Load-Carrying Capacity Assessment of an Existing Highway Bridge Based on Hybrid Finite-Element Model Updating

Abstract

The load-carrying assessment of existing and aging bridges has been a critical challenge in Australia and elsewhere. The reversed capacity of these bridges is under investigation because of increasing traffic loads, deterioration of materials, and accumulated damage during operations. In this study, a hybrid finite-element (FE) model updating approach is developed to identify the current condition of a nearly 50-year-old highway bridge. The reserved capacity of the bridge subjected to the current traffic loadings in design specifications is evaluated. An initial FE model of the bridge is built based on the design documents.
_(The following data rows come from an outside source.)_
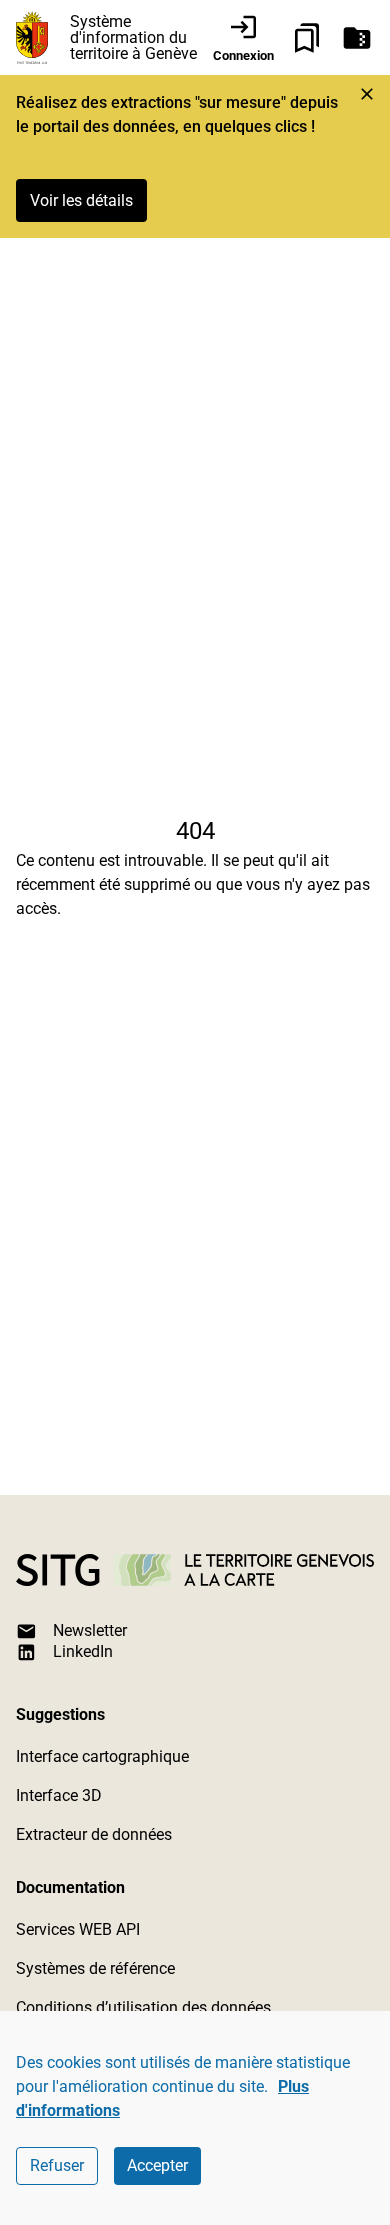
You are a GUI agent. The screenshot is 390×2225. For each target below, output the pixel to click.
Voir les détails (81, 200)
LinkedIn (83, 1651)
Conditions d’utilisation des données (143, 2007)
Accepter (157, 2165)
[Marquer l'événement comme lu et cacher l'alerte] (367, 94)
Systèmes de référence (95, 1968)
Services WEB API (78, 1929)
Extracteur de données (94, 1834)
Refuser (57, 2165)
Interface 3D (59, 1795)
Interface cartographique (102, 1756)
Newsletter (90, 1630)
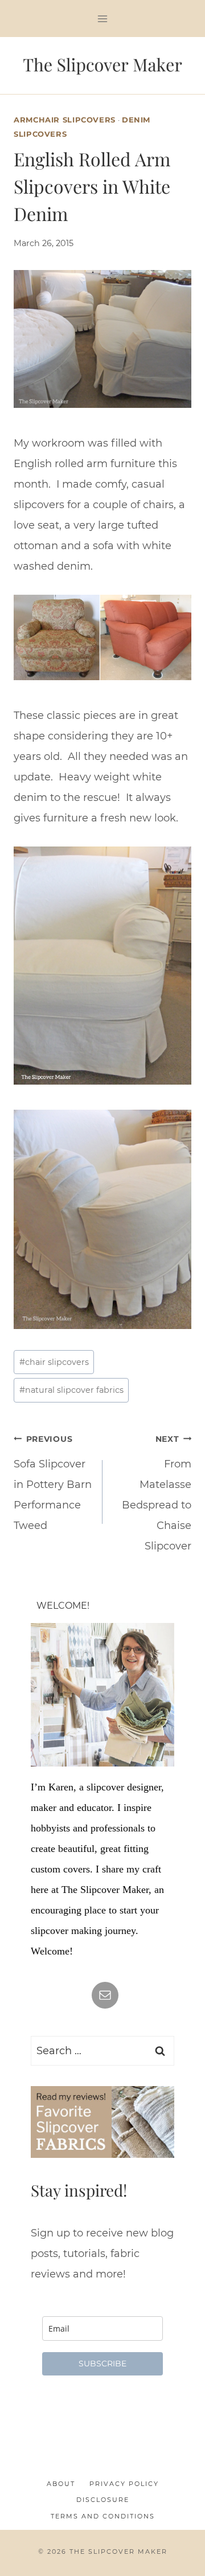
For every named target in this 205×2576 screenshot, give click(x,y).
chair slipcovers (54, 1362)
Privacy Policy (124, 2484)
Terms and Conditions (103, 2516)
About (61, 2484)
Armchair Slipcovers (65, 120)
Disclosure (102, 2500)
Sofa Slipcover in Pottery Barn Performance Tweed (53, 1483)
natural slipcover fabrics (71, 1390)
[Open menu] (102, 18)
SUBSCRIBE (102, 2363)
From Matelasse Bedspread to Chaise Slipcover (156, 1493)
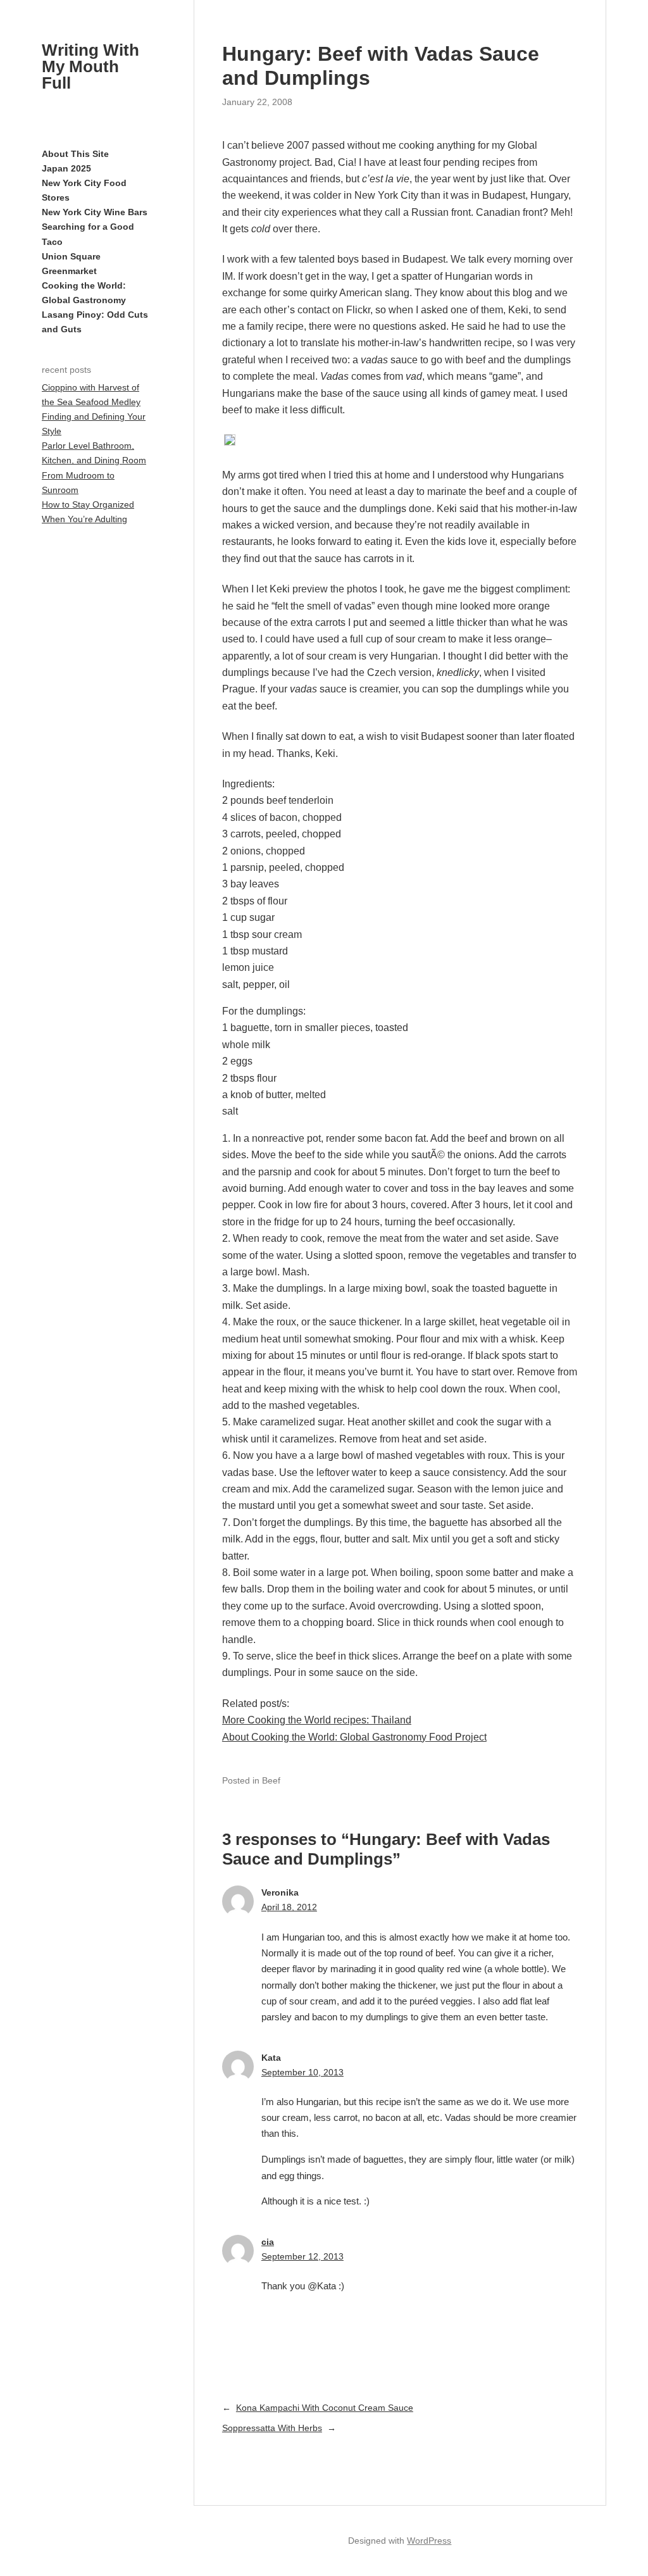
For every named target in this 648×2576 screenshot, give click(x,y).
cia (267, 2242)
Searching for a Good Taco (88, 234)
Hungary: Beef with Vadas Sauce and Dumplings (380, 65)
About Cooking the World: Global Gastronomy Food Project (354, 1737)
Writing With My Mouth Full (90, 66)
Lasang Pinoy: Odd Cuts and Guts (95, 321)
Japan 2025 (66, 168)
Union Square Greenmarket (71, 263)
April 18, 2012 (289, 1907)
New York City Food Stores (84, 190)
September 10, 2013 (302, 2072)
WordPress (429, 2540)
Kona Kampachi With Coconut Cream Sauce (324, 2408)
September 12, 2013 (302, 2256)
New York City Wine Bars (94, 212)
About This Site (75, 154)
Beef (271, 1780)
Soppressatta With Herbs (272, 2428)
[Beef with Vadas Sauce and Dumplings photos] (229, 442)
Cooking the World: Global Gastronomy (84, 292)
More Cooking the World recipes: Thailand (316, 1720)
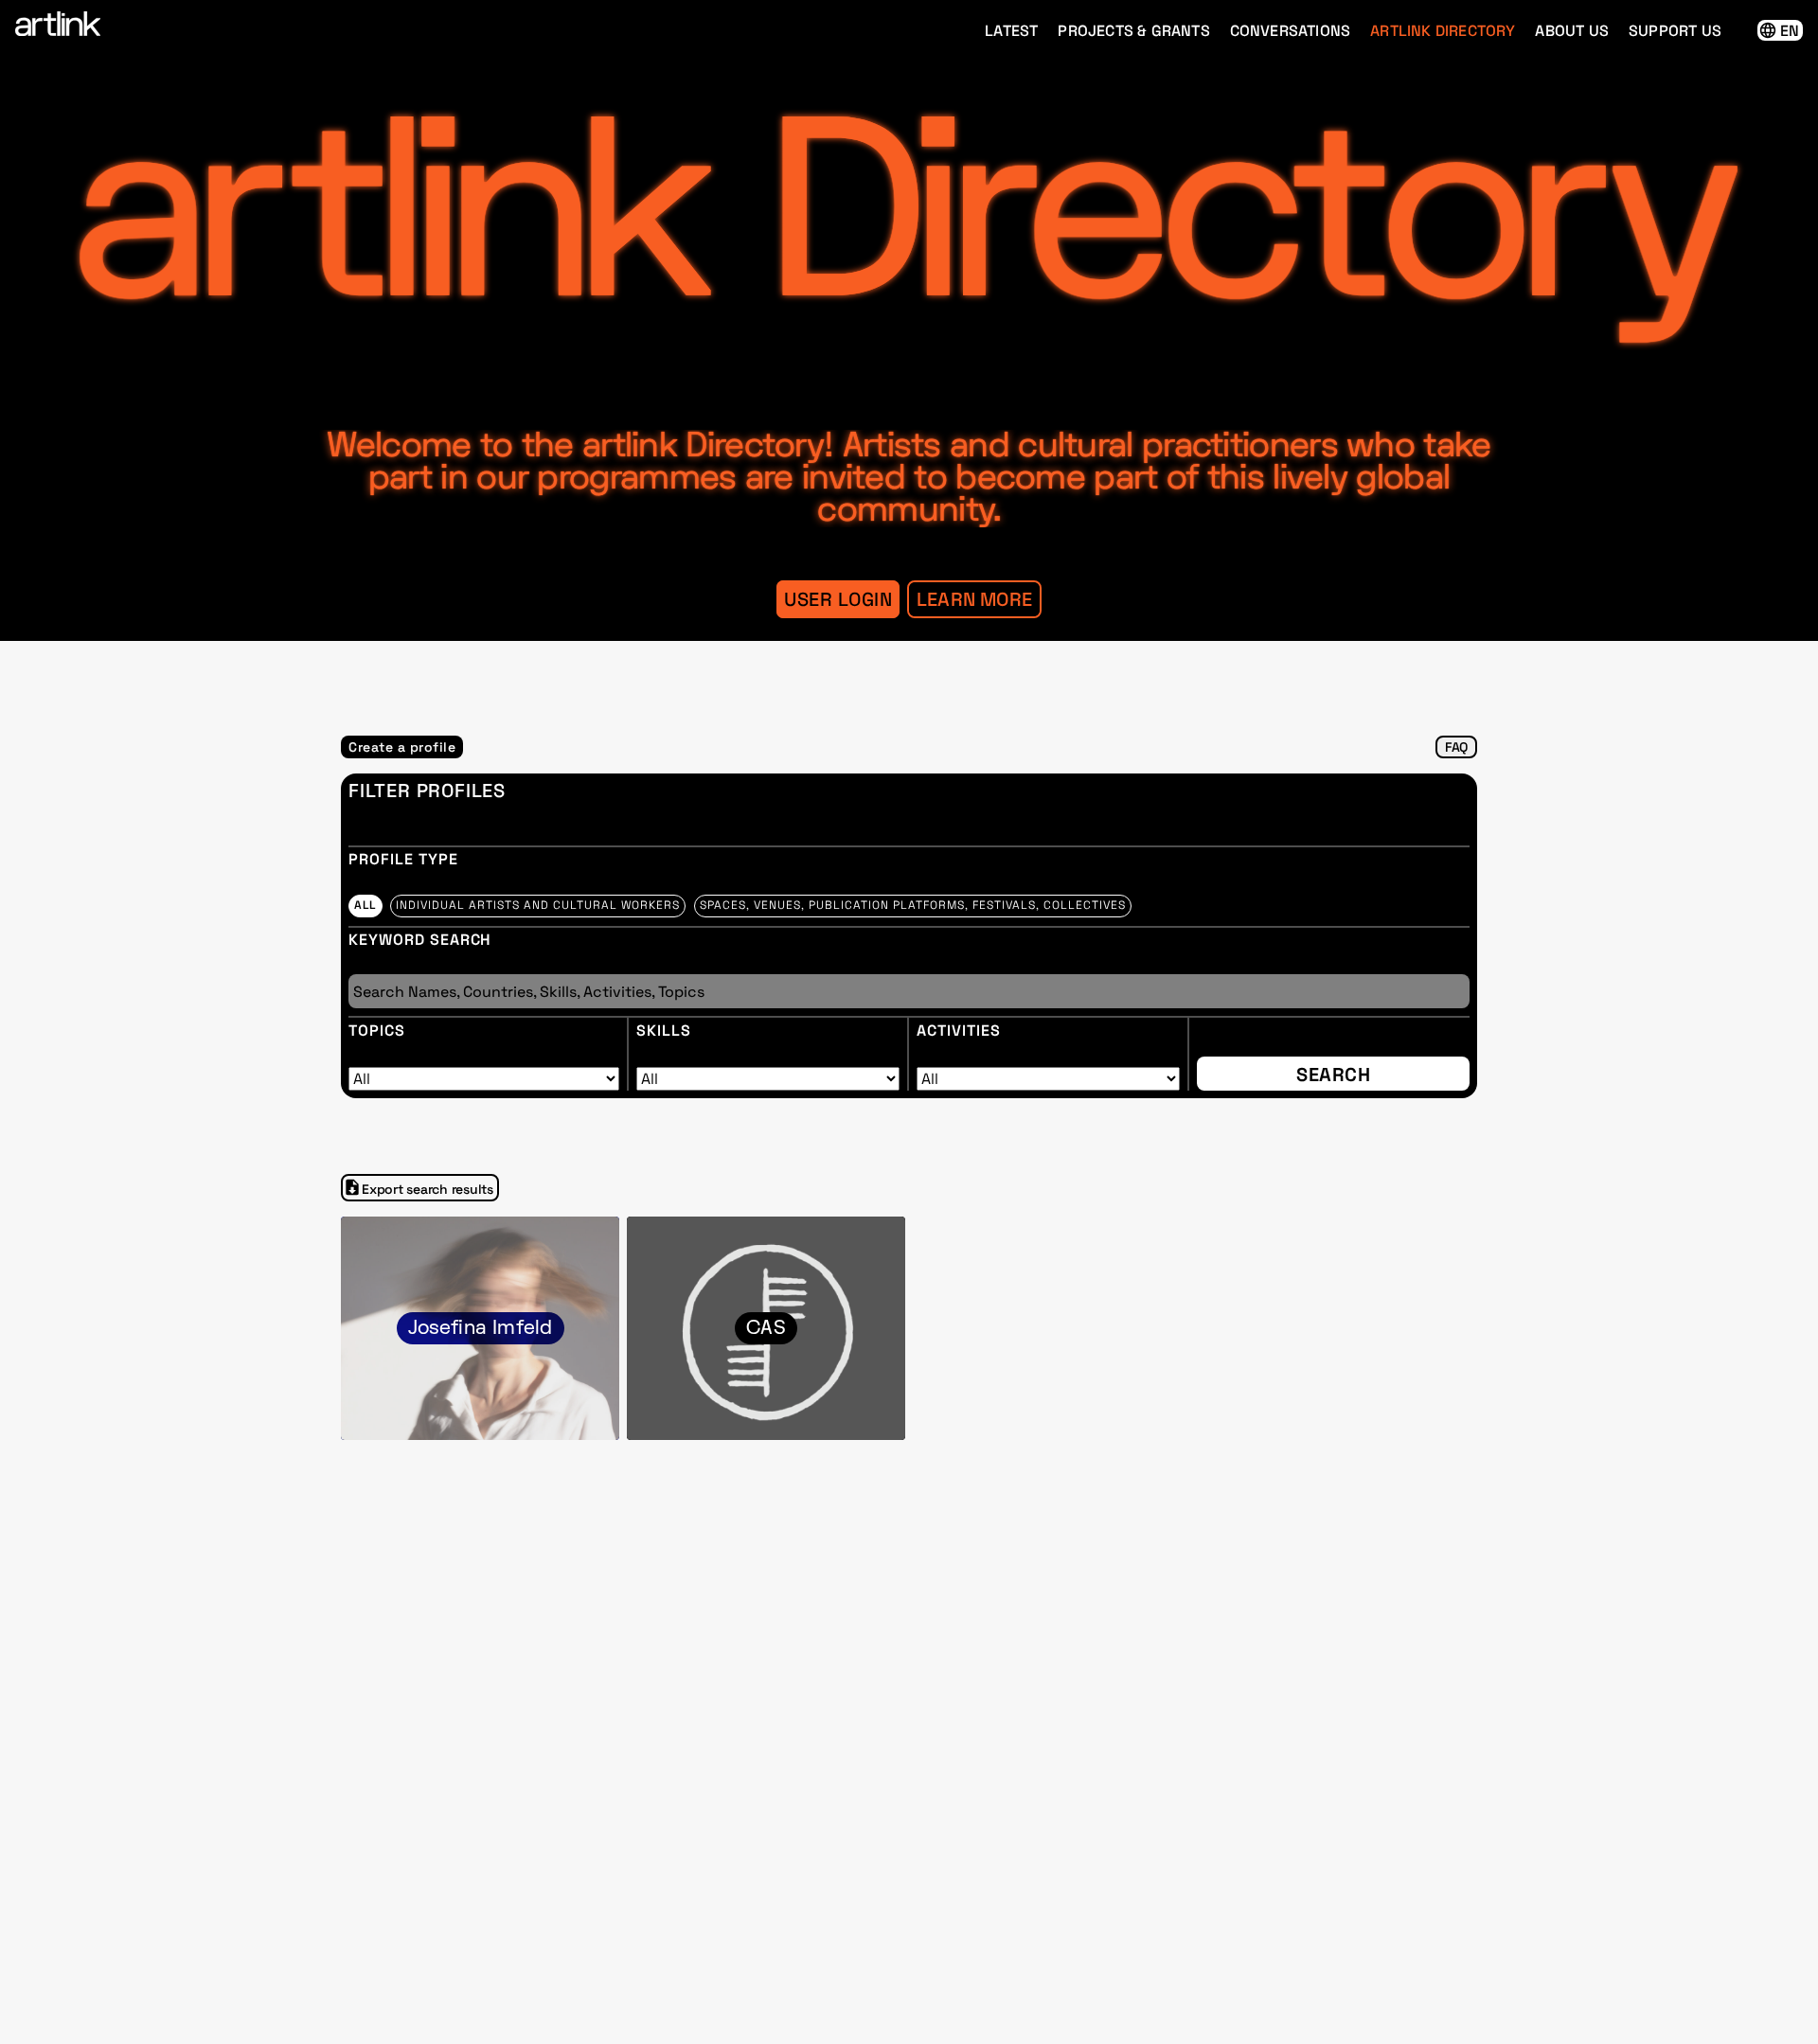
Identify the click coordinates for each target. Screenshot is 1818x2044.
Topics (376, 1031)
Strain data obtained from static load testing of the bridge and modal information identified from the measured acceleration responses of the bridge under operational traffic are simultaneously used to update the material properties and dynamic characteristics of the bridge model. The updated model can simultaneously match the recorded static response and identified modal information of the bridge, which can reflect the present operational condition of the bridge better than the original model constructed by design drawings. Based on the updated bridge model, the load rating factor (RF) is calculated to evaluate the performance of the bridge under the present design traffic loading specified in Australian bridge design standards. The calculated results indicate that the reserved capacity of the bridge for traffic and dead load effects can satisfy the requirements of the current bridge design specifications.